**WHAT THE TASK REQUIRES**
Word for word, the records below are to be set down again.

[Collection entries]
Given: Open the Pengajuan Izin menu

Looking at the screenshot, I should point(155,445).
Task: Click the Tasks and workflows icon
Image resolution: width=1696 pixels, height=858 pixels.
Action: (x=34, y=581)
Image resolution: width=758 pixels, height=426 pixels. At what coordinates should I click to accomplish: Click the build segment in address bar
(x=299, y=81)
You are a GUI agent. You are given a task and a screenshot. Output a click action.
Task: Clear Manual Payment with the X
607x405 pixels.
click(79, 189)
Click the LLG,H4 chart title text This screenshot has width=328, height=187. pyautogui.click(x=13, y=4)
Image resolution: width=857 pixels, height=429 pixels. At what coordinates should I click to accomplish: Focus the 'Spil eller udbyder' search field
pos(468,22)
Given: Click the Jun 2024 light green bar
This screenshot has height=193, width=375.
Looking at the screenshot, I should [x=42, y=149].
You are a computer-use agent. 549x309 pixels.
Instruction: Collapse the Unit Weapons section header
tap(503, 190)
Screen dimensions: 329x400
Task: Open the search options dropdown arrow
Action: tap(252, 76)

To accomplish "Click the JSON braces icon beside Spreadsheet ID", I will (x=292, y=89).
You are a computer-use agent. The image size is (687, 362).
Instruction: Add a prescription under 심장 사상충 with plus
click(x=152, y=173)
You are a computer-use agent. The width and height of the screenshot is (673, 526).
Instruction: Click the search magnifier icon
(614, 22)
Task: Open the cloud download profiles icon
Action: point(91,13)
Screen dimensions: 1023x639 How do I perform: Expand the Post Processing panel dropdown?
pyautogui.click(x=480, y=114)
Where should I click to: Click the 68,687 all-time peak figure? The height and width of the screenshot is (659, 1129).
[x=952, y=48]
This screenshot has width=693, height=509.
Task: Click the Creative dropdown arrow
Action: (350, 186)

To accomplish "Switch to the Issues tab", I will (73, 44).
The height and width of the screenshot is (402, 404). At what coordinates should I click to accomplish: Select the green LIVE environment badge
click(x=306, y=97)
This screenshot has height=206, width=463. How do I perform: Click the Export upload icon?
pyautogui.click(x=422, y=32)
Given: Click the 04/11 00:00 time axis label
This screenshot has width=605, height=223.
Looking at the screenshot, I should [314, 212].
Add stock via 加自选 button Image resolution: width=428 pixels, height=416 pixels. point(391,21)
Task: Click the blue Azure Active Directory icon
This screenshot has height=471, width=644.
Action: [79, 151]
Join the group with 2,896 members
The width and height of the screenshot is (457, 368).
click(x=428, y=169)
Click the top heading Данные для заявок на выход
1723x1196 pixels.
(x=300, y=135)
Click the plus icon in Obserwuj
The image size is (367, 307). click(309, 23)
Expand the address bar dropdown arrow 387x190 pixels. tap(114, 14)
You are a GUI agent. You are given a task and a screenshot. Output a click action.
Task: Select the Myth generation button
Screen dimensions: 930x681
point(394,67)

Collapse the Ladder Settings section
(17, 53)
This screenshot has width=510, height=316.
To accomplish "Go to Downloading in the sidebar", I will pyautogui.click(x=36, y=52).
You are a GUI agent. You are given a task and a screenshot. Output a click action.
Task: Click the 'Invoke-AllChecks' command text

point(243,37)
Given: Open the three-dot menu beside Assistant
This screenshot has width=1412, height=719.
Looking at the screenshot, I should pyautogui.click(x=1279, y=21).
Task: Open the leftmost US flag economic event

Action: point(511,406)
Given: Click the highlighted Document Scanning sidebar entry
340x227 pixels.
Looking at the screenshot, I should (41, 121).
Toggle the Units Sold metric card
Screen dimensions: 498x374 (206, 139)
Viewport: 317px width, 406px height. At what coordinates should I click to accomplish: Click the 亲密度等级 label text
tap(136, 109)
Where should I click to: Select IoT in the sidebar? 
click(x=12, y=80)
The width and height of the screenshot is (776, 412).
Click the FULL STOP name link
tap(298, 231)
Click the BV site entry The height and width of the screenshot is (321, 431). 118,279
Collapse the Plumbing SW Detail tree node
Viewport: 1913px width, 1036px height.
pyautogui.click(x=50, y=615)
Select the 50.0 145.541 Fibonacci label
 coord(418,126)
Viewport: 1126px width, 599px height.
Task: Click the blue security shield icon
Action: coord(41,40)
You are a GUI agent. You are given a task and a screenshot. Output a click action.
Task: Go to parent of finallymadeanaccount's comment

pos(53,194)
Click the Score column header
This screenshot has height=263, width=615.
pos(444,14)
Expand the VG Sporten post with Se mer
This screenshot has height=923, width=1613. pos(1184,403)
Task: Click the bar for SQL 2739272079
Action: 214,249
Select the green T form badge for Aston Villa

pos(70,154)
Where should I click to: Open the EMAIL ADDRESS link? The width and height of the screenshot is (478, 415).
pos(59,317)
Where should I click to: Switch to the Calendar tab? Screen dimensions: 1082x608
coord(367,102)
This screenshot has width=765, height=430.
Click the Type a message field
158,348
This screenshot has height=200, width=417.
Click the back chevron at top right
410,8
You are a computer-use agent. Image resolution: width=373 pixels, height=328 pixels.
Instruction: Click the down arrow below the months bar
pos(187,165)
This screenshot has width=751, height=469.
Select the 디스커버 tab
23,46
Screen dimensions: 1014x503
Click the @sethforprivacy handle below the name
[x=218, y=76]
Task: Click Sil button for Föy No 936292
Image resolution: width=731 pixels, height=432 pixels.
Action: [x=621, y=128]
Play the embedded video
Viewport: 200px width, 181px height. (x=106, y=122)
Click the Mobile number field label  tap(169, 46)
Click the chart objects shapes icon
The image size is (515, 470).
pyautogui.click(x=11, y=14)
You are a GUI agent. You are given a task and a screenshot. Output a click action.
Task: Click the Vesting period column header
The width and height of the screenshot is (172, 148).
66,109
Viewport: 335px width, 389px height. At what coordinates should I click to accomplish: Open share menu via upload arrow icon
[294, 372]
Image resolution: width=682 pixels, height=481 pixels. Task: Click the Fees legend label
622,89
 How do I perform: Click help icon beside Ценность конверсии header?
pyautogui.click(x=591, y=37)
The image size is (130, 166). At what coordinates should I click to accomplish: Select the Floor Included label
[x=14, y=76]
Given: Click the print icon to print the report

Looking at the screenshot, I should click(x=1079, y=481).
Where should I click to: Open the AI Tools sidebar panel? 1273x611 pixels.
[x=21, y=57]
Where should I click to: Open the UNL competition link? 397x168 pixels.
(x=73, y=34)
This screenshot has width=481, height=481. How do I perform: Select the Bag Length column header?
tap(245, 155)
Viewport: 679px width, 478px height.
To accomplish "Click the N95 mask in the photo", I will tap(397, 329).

**REPLY**
Given: Open the Pengajuan Izin menu

Looking at the screenshot, I should point(155,445).
Task: Click the Tasks and workflows icon
Image resolution: width=1696 pixels, height=858 pixels.
Action: (x=34, y=581)
Image resolution: width=758 pixels, height=426 pixels. At what coordinates should I click to accomplish: Click the build segment in address bar
(x=299, y=81)
You are a GUI agent. You are given a task and a screenshot. Output a click action.
Task: Clear Manual Payment with the X
607x405 pixels.
click(79, 189)
Click the LLG,H4 chart title text This screenshot has width=328, height=187. pyautogui.click(x=13, y=4)
Image resolution: width=857 pixels, height=429 pixels. At what coordinates should I click to accomplish: Focus the 'Spil eller udbyder' search field
pos(468,22)
Given: Click the Jun 2024 light green bar
This screenshot has height=193, width=375.
Looking at the screenshot, I should [x=42, y=149].
You are a computer-use agent. 549x309 pixels.
Instruction: Collapse the Unit Weapons section header
tap(503, 190)
Screen dimensions: 329x400
Task: Open the search options dropdown arrow
Action: tap(252, 76)

To accomplish "Click the JSON braces icon beside Spreadsheet ID", I will (x=292, y=89).
You are a computer-use agent. The image size is (687, 362).
Instruction: Add a prescription under 심장 사상충 with plus
click(x=152, y=173)
You are a computer-use agent. The width and height of the screenshot is (673, 526).
Instruction: Click the search magnifier icon
(614, 22)
Task: Open the cloud download profiles icon
Action: point(91,13)
Screen dimensions: 1023x639 How do I perform: Expand the Post Processing panel dropdown?
pyautogui.click(x=480, y=114)
Where should I click to: Click the 68,687 all-time peak figure? The height and width of the screenshot is (659, 1129).
[x=952, y=48]
This screenshot has width=693, height=509.
Task: Click the Creative dropdown arrow
Action: (350, 186)

To accomplish "Switch to the Issues tab", I will (73, 44).
The height and width of the screenshot is (402, 404). At what coordinates should I click to accomplish: Select the green LIVE environment badge
click(x=306, y=97)
This screenshot has height=206, width=463. How do I perform: Click the Export upload icon?
pyautogui.click(x=422, y=32)
Given: Click the 04/11 00:00 time axis label
This screenshot has width=605, height=223.
Looking at the screenshot, I should [314, 212].
Add stock via 加自选 button Image resolution: width=428 pixels, height=416 pixels. point(391,21)
Task: Click the blue Azure Active Directory icon
This screenshot has height=471, width=644.
Action: [79, 151]
Join the group with 2,896 members
The width and height of the screenshot is (457, 368).
click(x=428, y=169)
Click the top heading Данные для заявок на выход
1723x1196 pixels.
(x=300, y=135)
Click the plus icon in Obserwuj
The image size is (367, 307). click(309, 23)
Expand the address bar dropdown arrow 387x190 pixels. tap(114, 14)
You are a GUI agent. You are given a task and a screenshot. Output a click action.
Task: Select the Myth generation button
Screen dimensions: 930x681
point(394,67)

Collapse the Ladder Settings section
(17, 53)
This screenshot has width=510, height=316.
To accomplish "Go to Downloading in the sidebar", I will pyautogui.click(x=36, y=52).
You are a GUI agent. You are given a task and a screenshot. Output a click action.
Task: Click the 'Invoke-AllChecks' command text

point(243,37)
Given: Open the three-dot menu beside Assistant
This screenshot has width=1412, height=719.
Looking at the screenshot, I should pyautogui.click(x=1279, y=21).
Task: Open the leftmost US flag economic event

Action: point(511,406)
Given: Click the highlighted Document Scanning sidebar entry
340x227 pixels.
Looking at the screenshot, I should (41, 121).
Toggle the Units Sold metric card
Screen dimensions: 498x374 (206, 139)
Viewport: 317px width, 406px height. At what coordinates should I click to accomplish: Click the 亲密度等级 label text
tap(136, 109)
Where should I click to: Select IoT in the sidebar? 
click(x=12, y=80)
The width and height of the screenshot is (776, 412).
Click the FULL STOP name link
tap(298, 231)
Click the BV site entry The height and width of the screenshot is (321, 431). 118,279
Collapse the Plumbing SW Detail tree node
Viewport: 1913px width, 1036px height.
pyautogui.click(x=50, y=615)
Select the 50.0 145.541 Fibonacci label
 coord(418,126)
Viewport: 1126px width, 599px height.
Task: Click the blue security shield icon
Action: coord(41,40)
You are a GUI agent. You are given a task and a screenshot. Output a click action.
Task: Go to parent of finallymadeanaccount's comment

pos(53,194)
Click the Score column header
This screenshot has height=263, width=615.
pos(444,14)
Expand the VG Sporten post with Se mer
This screenshot has height=923, width=1613. pos(1184,403)
Task: Click the bar for SQL 2739272079
Action: 214,249
Select the green T form badge for Aston Villa

pos(70,154)
Where should I click to: Open the EMAIL ADDRESS link? The width and height of the screenshot is (478, 415).
pos(59,317)
Where should I click to: Switch to the Calendar tab? Screen dimensions: 1082x608
coord(367,102)
This screenshot has width=765, height=430.
Click the Type a message field
158,348
This screenshot has height=200, width=417.
Click the back chevron at top right
410,8
You are a computer-use agent. Image resolution: width=373 pixels, height=328 pixels.
Instruction: Click the down arrow below the months bar
pos(187,165)
This screenshot has width=751, height=469.
Select the 디스커버 tab
23,46
Screen dimensions: 1014x503
Click the @sethforprivacy handle below the name
[x=218, y=76]
Task: Click Sil button for Föy No 936292
Image resolution: width=731 pixels, height=432 pixels.
Action: [x=621, y=128]
Play the embedded video
Viewport: 200px width, 181px height. (x=106, y=122)
Click the Mobile number field label  tap(169, 46)
Click the chart objects shapes icon
The image size is (515, 470).
pyautogui.click(x=11, y=14)
You are a GUI agent. You are given a task and a screenshot. Output a click action.
Task: Click the Vesting period column header
The width and height of the screenshot is (172, 148).
66,109
Viewport: 335px width, 389px height. At what coordinates should I click to accomplish: Open share menu via upload arrow icon
[294, 372]
Image resolution: width=682 pixels, height=481 pixels. Task: Click the Fees legend label
622,89
 How do I perform: Click help icon beside Ценность конверсии header?
pyautogui.click(x=591, y=37)
The image size is (130, 166). At what coordinates should I click to accomplish: Select the Floor Included label
[x=14, y=76]
Given: Click the print icon to print the report

Looking at the screenshot, I should click(x=1079, y=481).
Where should I click to: Open the AI Tools sidebar panel? 1273x611 pixels.
[x=21, y=57]
Where should I click to: Open the UNL competition link? 397x168 pixels.
(x=73, y=34)
This screenshot has width=481, height=481. How do I perform: Select the Bag Length column header?
tap(245, 155)
Viewport: 679px width, 478px height.
To accomplish "Click the N95 mask in the photo", I will tap(397, 329).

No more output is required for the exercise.